After 24 weeks of treatment, 51.5% (34 of 66) of participants were considered responders, defined as at least a 1-point decrease in aINCAT score, while 36.4% (11 of 66) were stable, and 12.1% of participants relapsed with riliprubart treatment. Overall, similar response rates were observed across the aforementioned subgroups. The number of prior therapies had the largest subgroup differences, as 44.2% of those with 1 prior therapy (n = 43) were considered responders vs 84.6% of those with 2 prior therapies (n = 13). Notably, 40.0% of those with at least 3 or more prior therapies were documented as responders, reinforcing the agent’s efficacy profile.
"Overall, the data is very solid and shows that complement inhibition is effective in CIDP across subgroups over the long-term, in the absence of significant side effects,” study author Luis Querol, MD, PhD, a neurologist at the Hospital de la Santa Creu, in Barcelona, Spain, told NeurologyLive®. "For a disease that fluctuates in general, the efficacy over the long-term was maintained.

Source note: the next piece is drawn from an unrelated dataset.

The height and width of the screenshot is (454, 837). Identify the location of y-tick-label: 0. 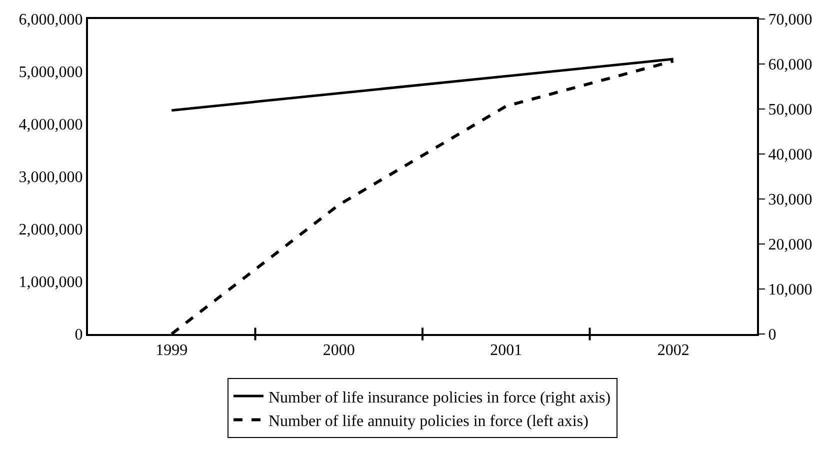
(78, 335).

This means that even though these patients can have fluctuations of the disease, the drug is able to maintain its strength, not leading relapse, or at least not in a significant way."
READ MORE: CIDP Agent Riliprubart Reduces Neurofilament Light in Phase 2 Subanalysis
On the Inflammatory Rasch-built Overall Disability Scale (I-RODS), responders were defined as those with at least a 4-point increase, while stable patients had no change, and those who “relapsed” had decreases of at least 4 points. At week 24, 43.9% of participants responded, 16.7% were stable, and 39.4% were in the relapse category. Similar to the aINCAT, response rates were consistent across subgroups, with the biggest difference in response rate coming from patients with 1 vs 2 prior therapies (37.2% vs 69.2%).
At week 24, the percentage of aINCAT responders was numerically higher among those who demonstrated greater reductions in NfL from baseline vs those with lower reductions across SOC-treated and SOC-refractory group. In the SOC-treated group, 69% of those with NfL change of 4.60 pg/mL or more from baseline were considered responders compared with 56% of those with levels between 0.03 and 4.60, and 31% of those with NfL change of 0.03 or less.
For SOC-refractory patients, 67% of patients with at least an 8.30 pg/mL change were considered aINCAT responders vs 50% of those with level changes between 1.10 and 8.30, and 33% of those with reductions of 1.10 or less. When combining SOC-refractory and SOC-treated patients, 68% of those with NfL reductions of 6.30 or more were responders, vs 55% of those with reductions between 0.60 and 6.30, and 32% for those with reductions of 0.60 or less.